Web Magazine for Information Professionals

Metadata for Digital Preservation: An Update

Michael Day discusses 'Metadata for Digital Preservation'.

In May 1997, the present author produced a short article for this column entitled "Extending metadata for digital preservation" [1]. The article introduced the idea of using metadata-based methods as a means of helping to manage the process of preserving digital information objects. At the time the article was first published, the term 'metadata' was just beginning to be used by the library and information community (and others) to describe 'data about data' that could be used for resource discovery. So, for example, the most well-known metadata initiative was (and remains) the Dublin Core Metadata Initiative, initially concerned with defining a core metadata element set for Internet resource discovery [2]. It is now widely accepted that identifying and recording appropriate metadata is a key part of any strategy for preserving digital information objects.

This brief update will report on a number of more recent initiatives that have relevance to preservation metadata, but will take a specific look at currently proposed digital preservation strategies and the development of recordkeeping metadata schemes. It will also introduce the Open Archival Information System (OAIS) reference model that is beginning to influence a number of digital preservation based projects. This review of activities is partly based on a review of preservation metadata initiatives carried out for the Cedars project in the summer of 1998 [3], but it has been updated to include reference to additional projects and standards.

Digital preservation strategies and metadata

If one ignores the technology preservation option, there are currently two main proposed strategies for long-term digital preservation: first the emulation of original hardware, operating systems and software; and secondly the periodic migration of digital information from one generation of computer technology to a subsequent one [4].

Emulation strategies are based on the premise that the best way to preserve the functionality and 'look-and-feel' of digital information objects is to preserve it together with its original software so that it can be run on emulators that can mimic the behaviour of obsolete hardware and operating systems. Emulation strategies would involve encapsulating a data object together with the application software used to create or interpret it and a description of the required hardware environment - i.e., a specification for an emulator. It is suggested that these emulator specification formalisms will require human readable annotations and explanations (metadata). Jeff Rothenberg says, for example, that the emulation approach requires "the development of an annotation scheme that can save ... explanations [of how to open an encapsulation] in a form that will remain human-readable, along with metadata which provide the historical, evidential and administrative context for preserving digital documents" [5].

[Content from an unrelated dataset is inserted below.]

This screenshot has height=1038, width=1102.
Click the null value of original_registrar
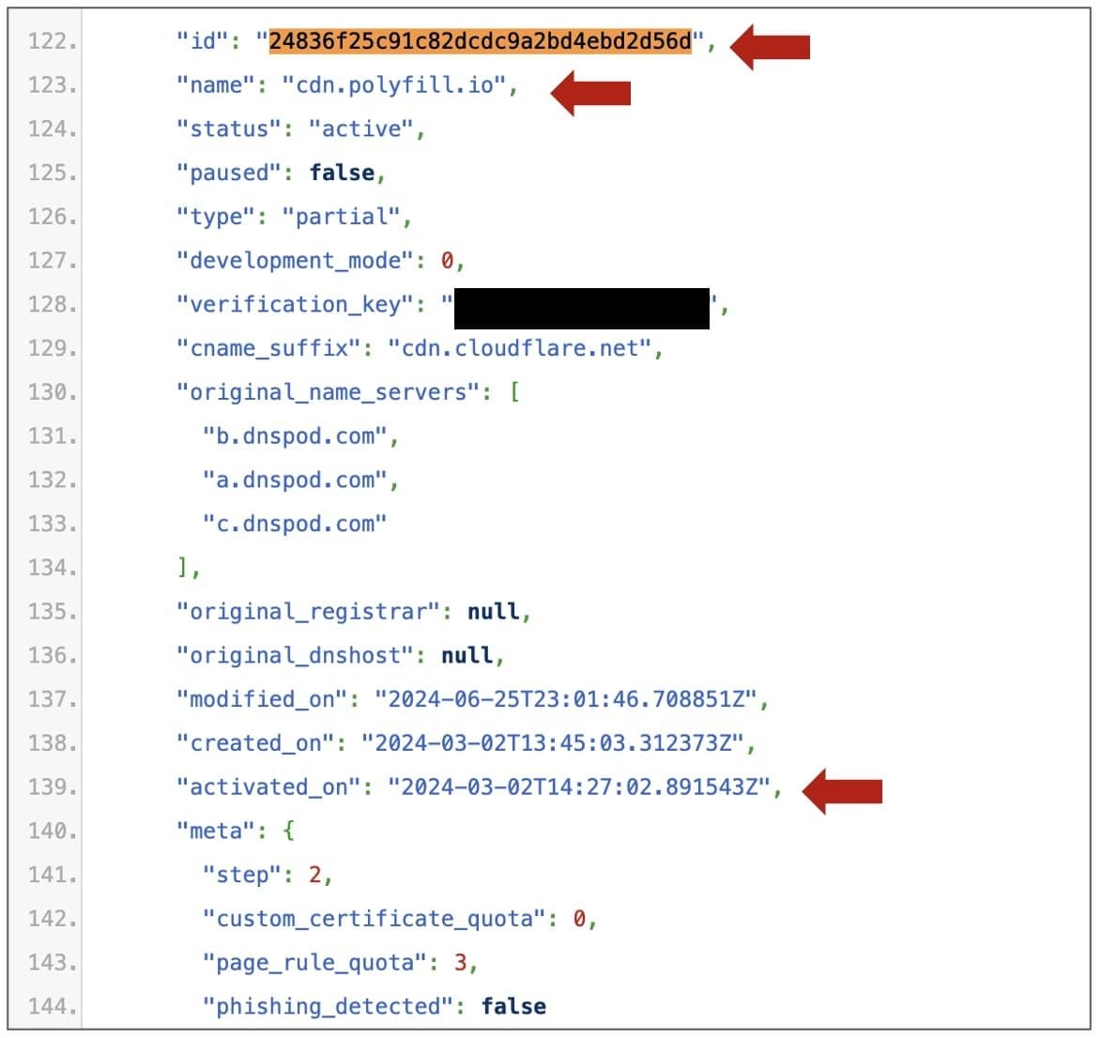[x=494, y=611]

Migration - the periodic migration of digital information from one generation of computer technology to a subsequent one - is currently the most tried-and-tested preservation strategy. However, as Seamus Ross points out, data migration inevitably leads to some losses in functionality, accuracy, integrity and usability [6]. In some contexts, this is likely to be important. David Bearman, for example, has pointed out that if electronic records are migrated to new software environments, "content, structure and context information must be linked to software functionality that preserves their executable connections" [7]. If this, however, cannot be done, he suggests that "representations of their relations must enable humans to reconstruct the relations that pertained in the original software environment". Successful migration strategies will, therefore, depend upon metadata being created to record the migration history of a digital object and to record contextual information, so that future users can either reconstruct or - at the very least - begin to understand the technological environment in which a particular digital object was created.

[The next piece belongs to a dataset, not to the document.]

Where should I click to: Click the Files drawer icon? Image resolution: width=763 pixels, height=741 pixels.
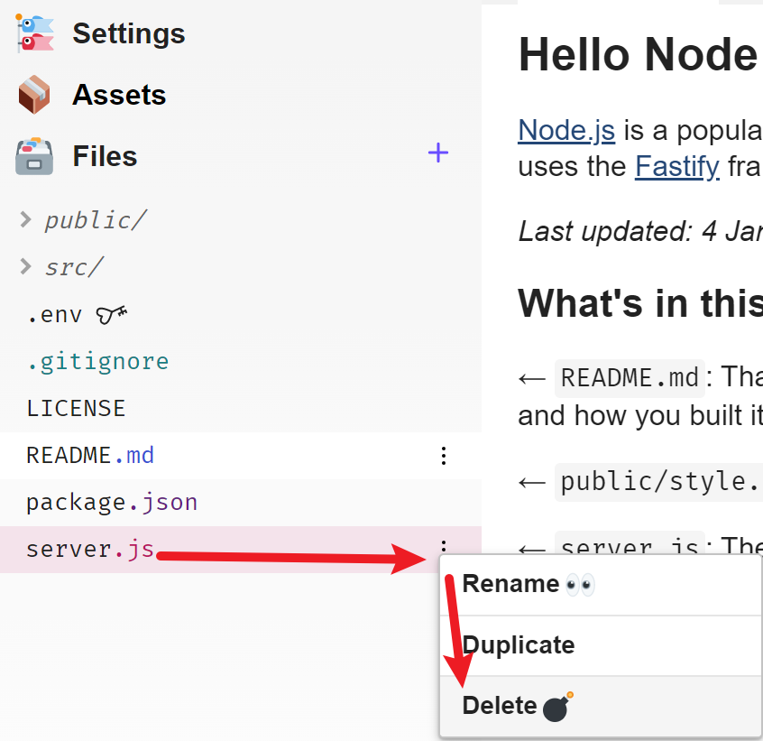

There is currently a debate about the relative merits of emulation and migration strategies. Rothenberg, for example, claims that migration has little to recommend it and calls it "an approach based on wishful thinking". He criticises the approach because he feels that it is impossible to predict exactly what will happen and because the approach is labour-intensive and expensive [8].

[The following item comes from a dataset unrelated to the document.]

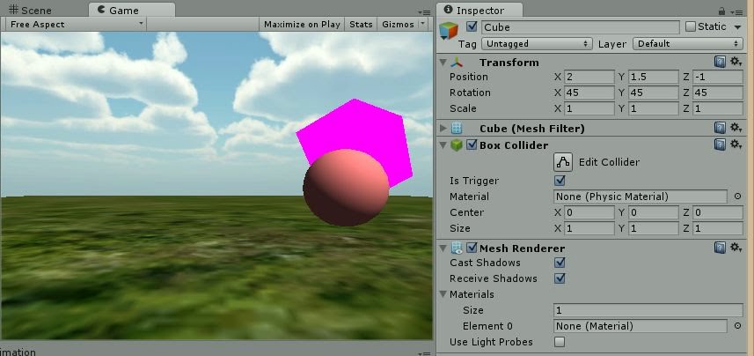754x356 pixels.
Task: Open the Transform component gear menu
Action: point(736,62)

In the absence of any alternative, a migration strategy may be better than no strategy at all; however, to the extent that it provides merely the illusion of a solution, it may in some cases actually be worse that nothing. In the long run, migration promises to be expensive, error-prone, at most partially successful, and ultimately infeasible.

Bearman questions the basis of this opinion and opines that Rothenberg is mistaken because he assumes that what needs to be preserved is the information system itself, rather than that which the system produces. By this he means capturing "all transactions entering and leaving the system when they are created, ensuring that the original context of their creation and content is documented, and that the requirements of evidence are preserved over time". In any case, Bearman argues that the emulation approach is itself extremely complicated [9].

Rothenberg's proposal does not even try to define the elements of metadata specifications that would be required for the almost unimaginably complex task of emulating proprietary application software of another era, running on, and in conjunction with, application interface programs from numerous sources, on operating systems that are obsolete, and in hardware environments that are proprietary and obsolete.

The debate is likely to continue for at least as long as it takes to test the emulation approach. For example, some work is being carried out into the use of emulation techniques for preservation as part of the JISC/NSF funded Cedars 2 project [10] and as part of the European Union-funded NEDLIB project.

Regardless of whether emulation-based or migration-based preservation strategies are adopted - and it is likely that both will have some role - the long-term preservation of digital information will involve the creation and maintenance of metadata. Clifford Lynch describes the function of some of this as follows[11]:

Within an archive, metadata accompanies and makes reference to each digital object and provides associated descriptive, structural, administrative, rights management, and other kinds of information. This metadata will also be maintained and will be migrated from format to format and standard to standard, independently of the base object it describes.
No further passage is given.